Sa, 1. August 2026 - 08:25
Fabian Staudenmann: "Ein wenig hatte ich den Sieg schon abgeschrieben"
Der aktuelle Schwinger der Woche, Fabian Staudenmann, spricht im Interview über seinen Co-Sieg am Brünig-Schwinget und den Meilenstein alle sechs Bergkranzfeste mindestens einmal gewonnen zu haben.

Ein Beitrag von
Jakob Heer

Fabian Staudenmann (links) und Armon Orlik begegneten sich auf dem Brünig zwei Mal und teilten am Abend den Festsieg.
Fotograf: René Burch

Fabian Staudenmann, erstmaliger Brünig-Sieg! Lief es von Beginn an wie erhofft?
Fabian Staudenmann: Ich traf im Anschwingen auf einen Gegner (Lukas Bissig, Anm. d. Red.), dessen Schwingweise mir nicht unbedingt liegt. Ich war froh, das passende Rezept gefunden zu haben. Das gab mir natürlich ein gutes Gefühl für den weiteren Wettkampfverlauf.
Dieses Gefühl konnten Sie anschliessend optimal umsetzen.
Staudenmann: Ich konnte mich gut auf meine Gänge vorbereiten und meinen Plan umsetzen. Am Morgen lief es mit drei Siegen optimal. Der vierte Gang gegen Armon Orlik war sicherlich von Taktik geprägt. Der Schlussgang war streng. Es ist wohl derzeit eine der schwierigsten Aufgaben überhaupt, Schwingerkönig Armon Orlik auf den Rücken zu kriegen. Seinen Stil, auf Konter zu lauern, verstand ich. Ich tat dies im Schlussgang des Berner Kantonalen nicht anders.
Was spielte sich nach dem Schlussgang ab? Sie benötigten ja unbedingt eine Neun. Ahnten Sie überhaupt, dass es doch noch zum Sieg reichen würde?
Staudenmann: Nach den zwölf intensiven Minuten sagte Armon zu mir: "Komm, wir gehen einmal zum Tisch und schauen, was sie uns schreiben." Ein wenig hatte ich den Sieg schon abgeschrieben.
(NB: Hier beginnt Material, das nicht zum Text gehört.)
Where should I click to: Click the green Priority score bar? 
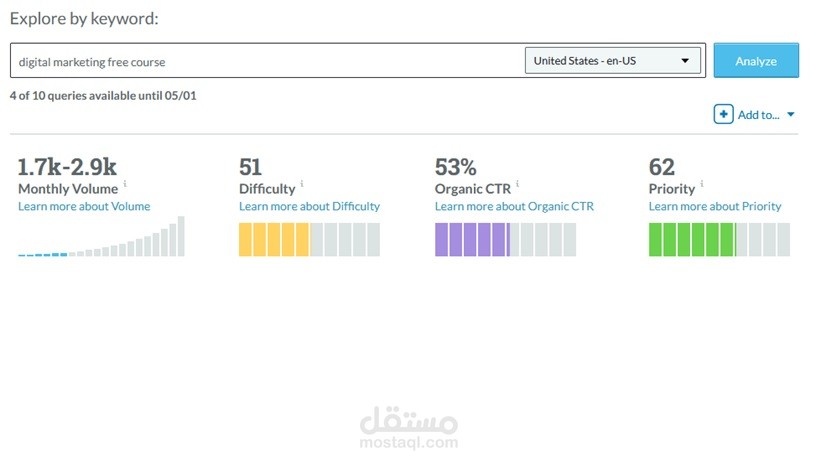[x=719, y=239]
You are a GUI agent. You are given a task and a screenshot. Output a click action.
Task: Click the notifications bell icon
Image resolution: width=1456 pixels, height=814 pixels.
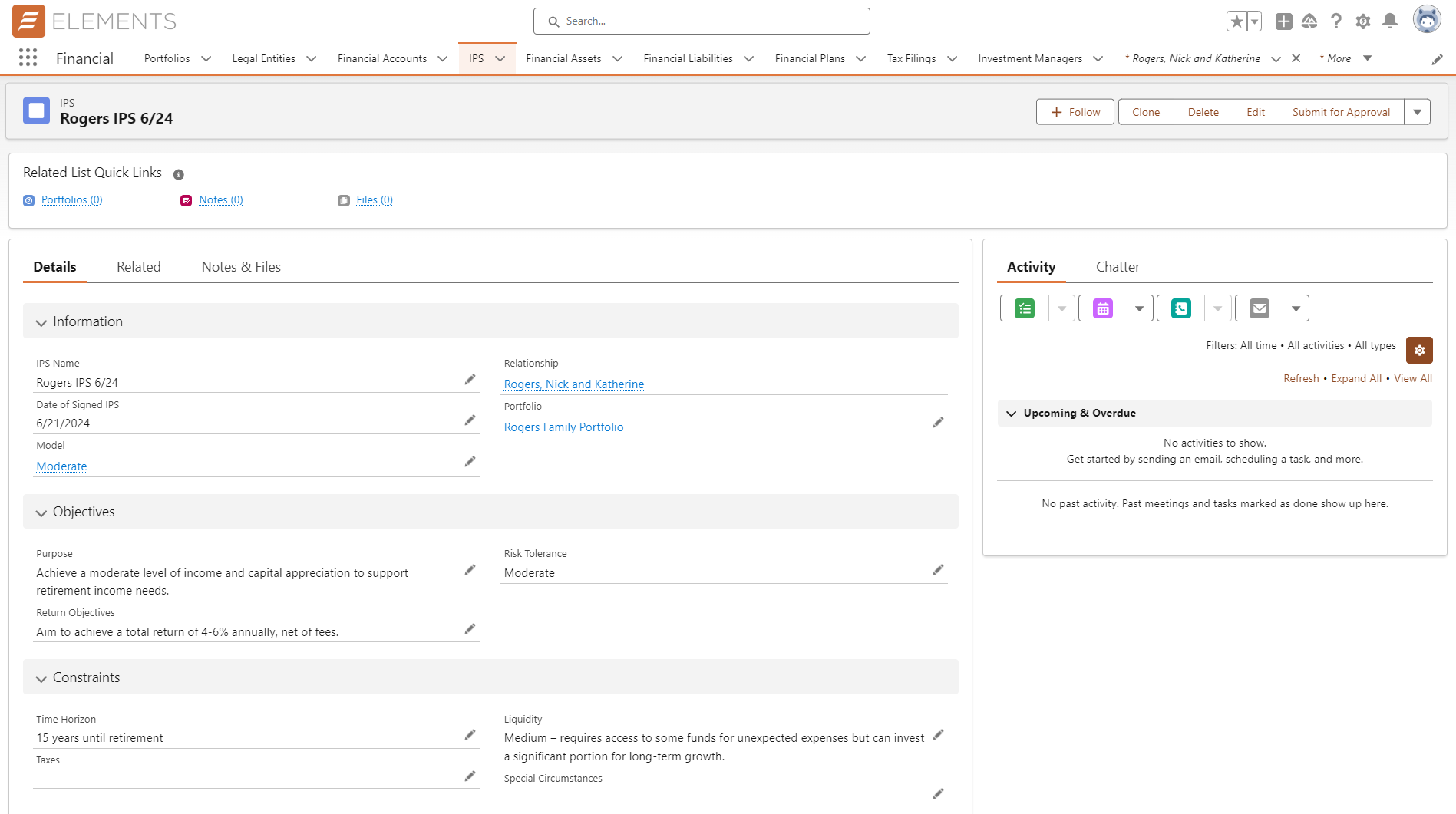1389,21
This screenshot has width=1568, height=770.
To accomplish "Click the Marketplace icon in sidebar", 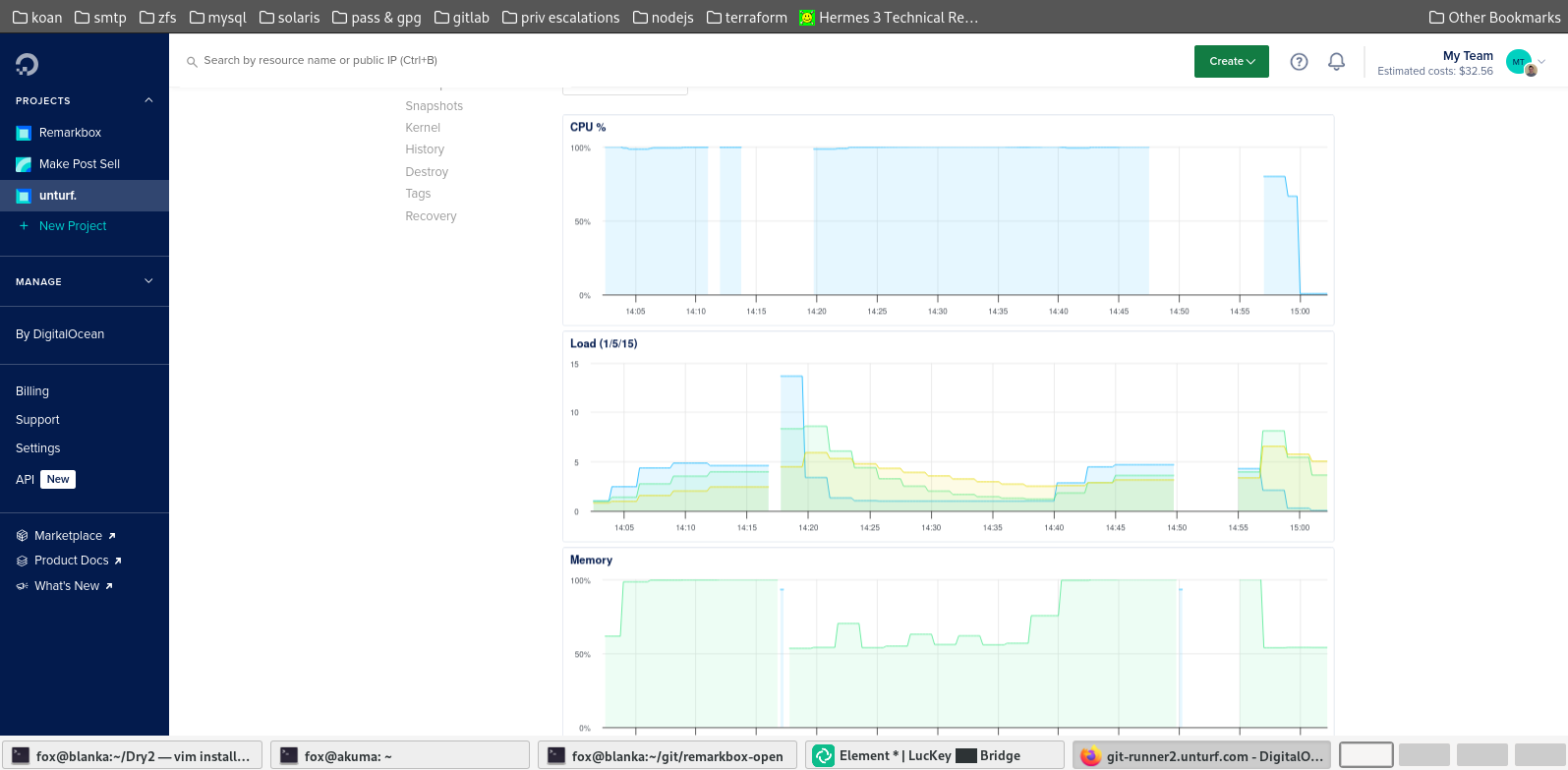I will pyautogui.click(x=22, y=536).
Dass es doch noch aufging ist speziell und löst in mir eine unglaubliche Freude aus.
Lastete vor dem Wettkampf Druck auf Ihnen, zu siegen, da Ihnen nur noch dieser Sieg bei einem Bergfest mit Kranzabgabe fehlte?
Staudenmann: Ich glaube, ich hätte in den Folgejahren noch die eine oder andere Möglichkeit bekommen, mir diesen Sieg zu holen. Darum wäre es verfehlt von Druck oder Last zu sprechen.
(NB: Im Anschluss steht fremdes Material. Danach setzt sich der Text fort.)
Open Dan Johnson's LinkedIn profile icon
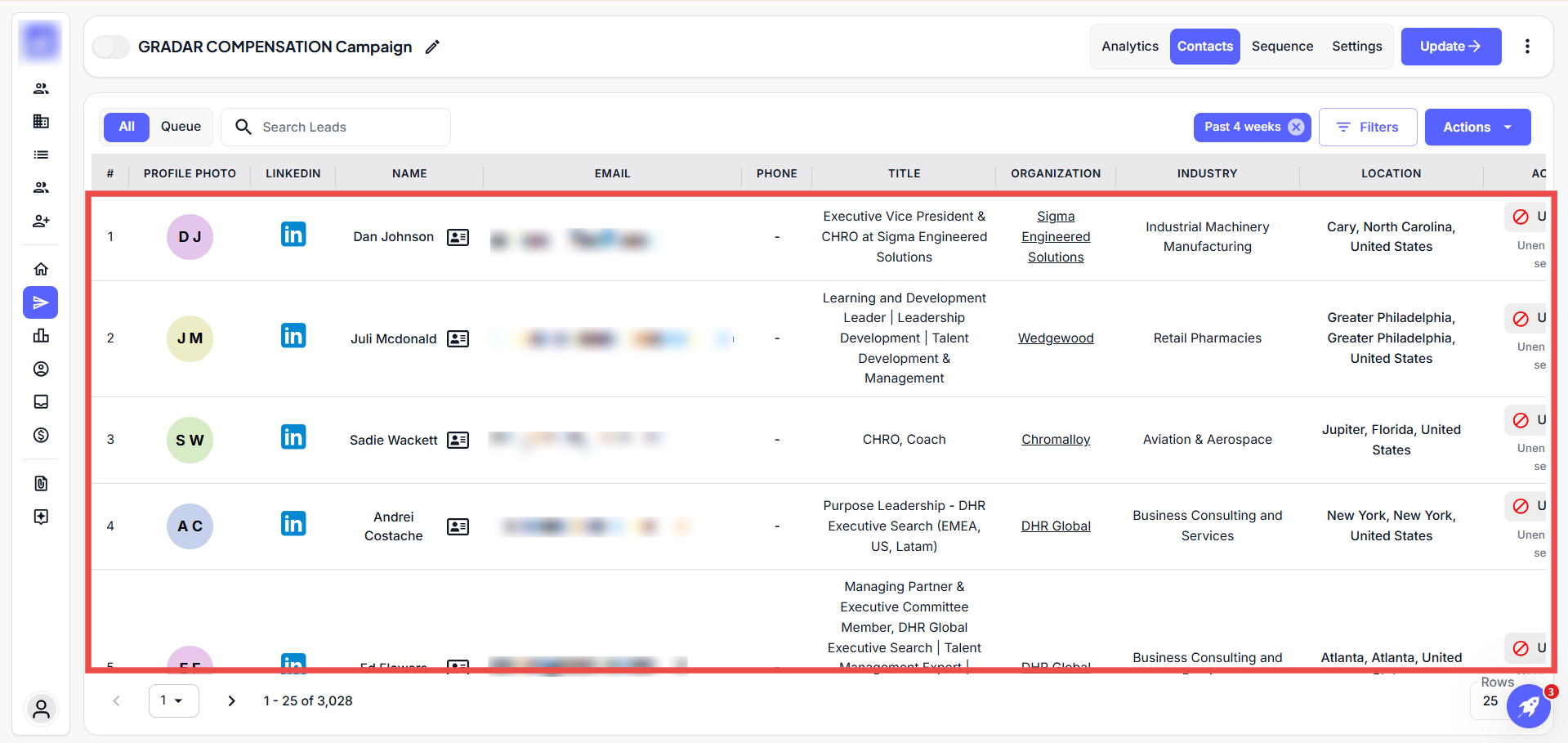The height and width of the screenshot is (743, 1568). (293, 235)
Also sind Sie ganz unbeschwert angetreten?
Staudenmann: Ich habe versucht, das Fest wie jedes andere Bergfest auch anzugehen. Aber natürlich wurde ich, je näher das Fest rückte, immer wieder auf die Ausgangslage angesprochen.
Mit dem Brünig-Triumph haben sie alle sechs Bergfeste gewonnen, dies als erst zweiter Schwinger nach Martin Grab.
Staudenmann: Ich sah Martin Grab am Freitag vor dem Weissenstein-Schwinget während eines Anlasses. Er wünschte mir viel Glück für den Brünig-Schwinget. Auch wenn ich den Sieg mit Armon Orlik, Matthieu Burger und Werner Schlegel teilen musste, schmälert das meine Freude in keiner Weise.